1. Naked recursive write linked list
public class IntList {
public int first;
public IntList rest;
public IntList(int f, IntList r) {
first = f;
rest = r;
}
...Imagine writing a list node in the above way, then every time you call it in public static void main(),
use
IntList L1 = new IntList(5, null);
When we want to insert a new node before the current node,
IntList L = new IntList(5, L); IntList L = new IntList(15, L); IntList L = new IntList(50, L);
You need to write this every time. The first parameter of IntList() is the data item, and the second is the node pointer. Using the above statement, the pointer of the current new node points to the previous node every time, so as to complete the header insertion.

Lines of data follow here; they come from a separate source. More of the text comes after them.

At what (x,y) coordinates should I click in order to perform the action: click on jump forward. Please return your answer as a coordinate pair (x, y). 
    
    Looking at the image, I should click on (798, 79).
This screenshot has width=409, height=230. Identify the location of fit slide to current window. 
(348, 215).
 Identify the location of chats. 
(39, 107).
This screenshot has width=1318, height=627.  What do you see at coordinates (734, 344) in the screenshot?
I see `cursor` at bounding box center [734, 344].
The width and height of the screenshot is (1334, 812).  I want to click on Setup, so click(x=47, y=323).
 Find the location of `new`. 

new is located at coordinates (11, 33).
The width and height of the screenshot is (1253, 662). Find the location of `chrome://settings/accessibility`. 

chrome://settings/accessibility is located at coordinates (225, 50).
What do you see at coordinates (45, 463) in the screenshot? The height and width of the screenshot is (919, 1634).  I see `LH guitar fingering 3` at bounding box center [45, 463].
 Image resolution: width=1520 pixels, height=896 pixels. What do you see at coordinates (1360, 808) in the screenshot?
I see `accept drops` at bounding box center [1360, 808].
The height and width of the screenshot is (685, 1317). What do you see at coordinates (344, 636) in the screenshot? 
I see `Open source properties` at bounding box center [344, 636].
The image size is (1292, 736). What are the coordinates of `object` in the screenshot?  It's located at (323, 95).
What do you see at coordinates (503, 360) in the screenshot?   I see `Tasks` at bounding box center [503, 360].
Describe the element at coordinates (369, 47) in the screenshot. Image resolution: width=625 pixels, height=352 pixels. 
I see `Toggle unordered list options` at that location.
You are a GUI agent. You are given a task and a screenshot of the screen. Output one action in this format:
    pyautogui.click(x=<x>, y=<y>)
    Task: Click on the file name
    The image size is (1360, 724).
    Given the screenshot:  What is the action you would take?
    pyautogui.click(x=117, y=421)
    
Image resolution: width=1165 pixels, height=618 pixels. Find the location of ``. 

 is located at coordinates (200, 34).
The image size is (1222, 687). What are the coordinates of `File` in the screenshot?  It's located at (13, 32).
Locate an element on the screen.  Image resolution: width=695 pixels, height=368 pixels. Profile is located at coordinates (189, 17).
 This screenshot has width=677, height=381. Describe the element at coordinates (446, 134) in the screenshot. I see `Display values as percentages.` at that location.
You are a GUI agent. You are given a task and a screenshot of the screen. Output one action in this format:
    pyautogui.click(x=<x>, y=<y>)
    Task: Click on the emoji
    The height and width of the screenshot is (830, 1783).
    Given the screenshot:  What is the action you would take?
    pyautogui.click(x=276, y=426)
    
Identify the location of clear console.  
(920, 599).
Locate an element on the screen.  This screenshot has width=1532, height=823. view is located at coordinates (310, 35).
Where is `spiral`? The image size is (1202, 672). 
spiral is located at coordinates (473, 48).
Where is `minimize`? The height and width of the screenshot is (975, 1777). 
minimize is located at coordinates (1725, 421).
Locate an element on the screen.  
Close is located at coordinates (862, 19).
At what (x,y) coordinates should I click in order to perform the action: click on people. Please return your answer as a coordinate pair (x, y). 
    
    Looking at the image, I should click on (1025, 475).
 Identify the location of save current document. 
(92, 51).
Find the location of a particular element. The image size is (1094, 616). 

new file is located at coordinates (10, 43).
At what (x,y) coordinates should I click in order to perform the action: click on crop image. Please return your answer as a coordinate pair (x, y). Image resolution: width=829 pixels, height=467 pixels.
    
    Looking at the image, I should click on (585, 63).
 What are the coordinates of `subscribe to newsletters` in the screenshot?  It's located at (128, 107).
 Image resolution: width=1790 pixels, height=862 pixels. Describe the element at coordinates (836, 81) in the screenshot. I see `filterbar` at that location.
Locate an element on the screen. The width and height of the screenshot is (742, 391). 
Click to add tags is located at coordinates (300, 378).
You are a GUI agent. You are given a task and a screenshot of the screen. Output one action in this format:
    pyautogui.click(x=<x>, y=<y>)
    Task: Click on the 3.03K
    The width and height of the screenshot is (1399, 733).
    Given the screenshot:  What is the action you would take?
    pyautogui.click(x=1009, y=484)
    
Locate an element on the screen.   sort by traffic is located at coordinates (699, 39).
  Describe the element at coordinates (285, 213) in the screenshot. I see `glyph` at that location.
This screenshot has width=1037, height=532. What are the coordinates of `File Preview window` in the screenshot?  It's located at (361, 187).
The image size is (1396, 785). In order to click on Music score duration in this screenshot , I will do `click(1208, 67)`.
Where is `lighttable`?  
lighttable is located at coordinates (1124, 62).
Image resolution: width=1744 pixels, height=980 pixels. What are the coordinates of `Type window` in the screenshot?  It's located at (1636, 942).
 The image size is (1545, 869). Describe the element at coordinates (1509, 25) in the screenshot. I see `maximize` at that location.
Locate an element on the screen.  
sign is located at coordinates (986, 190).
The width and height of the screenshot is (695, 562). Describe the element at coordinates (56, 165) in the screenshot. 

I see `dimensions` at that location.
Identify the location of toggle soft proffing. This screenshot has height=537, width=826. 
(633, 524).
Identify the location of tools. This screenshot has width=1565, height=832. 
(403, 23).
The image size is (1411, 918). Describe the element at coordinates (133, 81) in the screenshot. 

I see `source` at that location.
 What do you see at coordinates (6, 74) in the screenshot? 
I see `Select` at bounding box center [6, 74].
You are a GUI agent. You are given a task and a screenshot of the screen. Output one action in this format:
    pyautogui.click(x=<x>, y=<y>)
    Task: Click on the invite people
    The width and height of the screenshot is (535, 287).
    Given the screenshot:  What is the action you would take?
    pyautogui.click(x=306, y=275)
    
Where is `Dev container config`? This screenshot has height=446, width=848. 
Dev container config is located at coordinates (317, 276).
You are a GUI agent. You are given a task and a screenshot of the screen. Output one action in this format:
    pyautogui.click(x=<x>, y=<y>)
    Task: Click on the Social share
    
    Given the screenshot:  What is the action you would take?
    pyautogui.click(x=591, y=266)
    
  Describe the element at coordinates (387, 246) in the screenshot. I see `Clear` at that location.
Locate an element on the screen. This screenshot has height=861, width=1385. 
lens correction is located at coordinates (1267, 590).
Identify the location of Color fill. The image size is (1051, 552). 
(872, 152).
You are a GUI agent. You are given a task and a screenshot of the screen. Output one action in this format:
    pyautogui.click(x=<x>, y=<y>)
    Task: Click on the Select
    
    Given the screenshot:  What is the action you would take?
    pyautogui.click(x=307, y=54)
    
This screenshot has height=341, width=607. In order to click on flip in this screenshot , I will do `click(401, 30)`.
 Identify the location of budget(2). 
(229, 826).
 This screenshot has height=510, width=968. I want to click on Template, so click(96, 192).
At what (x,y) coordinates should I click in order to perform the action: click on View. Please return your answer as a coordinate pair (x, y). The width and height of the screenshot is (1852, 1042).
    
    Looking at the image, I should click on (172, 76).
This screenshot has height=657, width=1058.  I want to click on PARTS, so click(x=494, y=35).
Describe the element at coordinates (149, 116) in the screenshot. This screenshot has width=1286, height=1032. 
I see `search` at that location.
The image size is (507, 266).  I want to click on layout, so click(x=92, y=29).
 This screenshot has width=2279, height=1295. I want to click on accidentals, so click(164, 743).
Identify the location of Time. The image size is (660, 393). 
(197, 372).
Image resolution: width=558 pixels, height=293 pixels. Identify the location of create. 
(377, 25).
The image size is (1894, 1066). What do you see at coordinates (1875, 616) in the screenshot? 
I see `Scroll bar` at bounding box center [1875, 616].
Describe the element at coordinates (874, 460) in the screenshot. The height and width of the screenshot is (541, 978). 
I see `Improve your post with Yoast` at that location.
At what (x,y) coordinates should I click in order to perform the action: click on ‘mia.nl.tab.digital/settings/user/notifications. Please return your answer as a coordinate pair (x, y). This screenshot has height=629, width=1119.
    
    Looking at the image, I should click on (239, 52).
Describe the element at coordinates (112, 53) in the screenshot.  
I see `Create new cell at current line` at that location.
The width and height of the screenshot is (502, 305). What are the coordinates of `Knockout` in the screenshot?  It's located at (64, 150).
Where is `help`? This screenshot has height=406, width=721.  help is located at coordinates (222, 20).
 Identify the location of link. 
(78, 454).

But in terms of readability, it is very unfriendly for novices in Java.
2. Improved linked list writing method
In essence, it encapsulates some repetitive operations in the class, thus making it more clear and concise in main().
First, encapsulate the node class, which is no different from the naked encapsulation above
public class IntNode{
public int item;
public IntNode next;
public IntNode(int f,IntList r){
item = f;
next = r;
}
}Then build an SLList class to encapsulate some methods, such as constructors:
public SLList(int x){
first = new IntNode(x,null);
}Then our parameters are reduced to only one x, which eliminates the need to add null each time,
Add a new node before the current node:
public void addFirst(int x){
first = new IntNode(x,first);
}Similar to the method of adding a new node in main() above, it is used every time
IntList L = new IntList(data,L)
We encapsulate the operation of each new node's rest pointer pointing to the previous node in the class, eliminating the operation that needs to be written once every call
Return the data of the current node:
public int getFirst(){
return first.item;
}Full code:
public class SLList{
public IntNode first;
public SLList(int x){
first = new IntNode(x,null);
}
public void addFirst(int x){
first = new IntNode(x,first);
}
public int getFirst(){
return first.item;
}
}What's wonderful is that when we call it in main(), it no longer looks messy and easier to understand. For example, the operations of building a chain header node and adding a new node:
SLList L = new SLList(15); L.addFirst(10); L.addFirst(5);
You can see at a glance that the two nodes 10 and 5 are added.
3.Private statement
Suppose someone has a stupid practice, write this
public class SLLTroubleMaker {
public static void main(String[] args) {
SLList L = new SLList(15);
L.addFirst(10);
L.first.next.next = L.first.next;
}
}When you use
L.first.next.next = L.first.next;
This will cause the node to point to itself, resulting in an infinite loop. In order to avoid outsiders calling the first member, we can make it private, that is
private IntNode first;
Private variables often need to be understood by users. For example, for a car, we don't need to know how its engine burns gasoline. We only need to operate the public steering wheel,
When you declare public, it means that the world has permanent access to it
4. Nested classes
Because the name of the java main class must be the same as the file name of the.java, it can not be compiled. In the past, we always wrote two class in two.java files, and then called them, for example, the creation of the linked list in the above. We first wrote public class IntNode in a.java file, and then called it in public.java class in another.java file.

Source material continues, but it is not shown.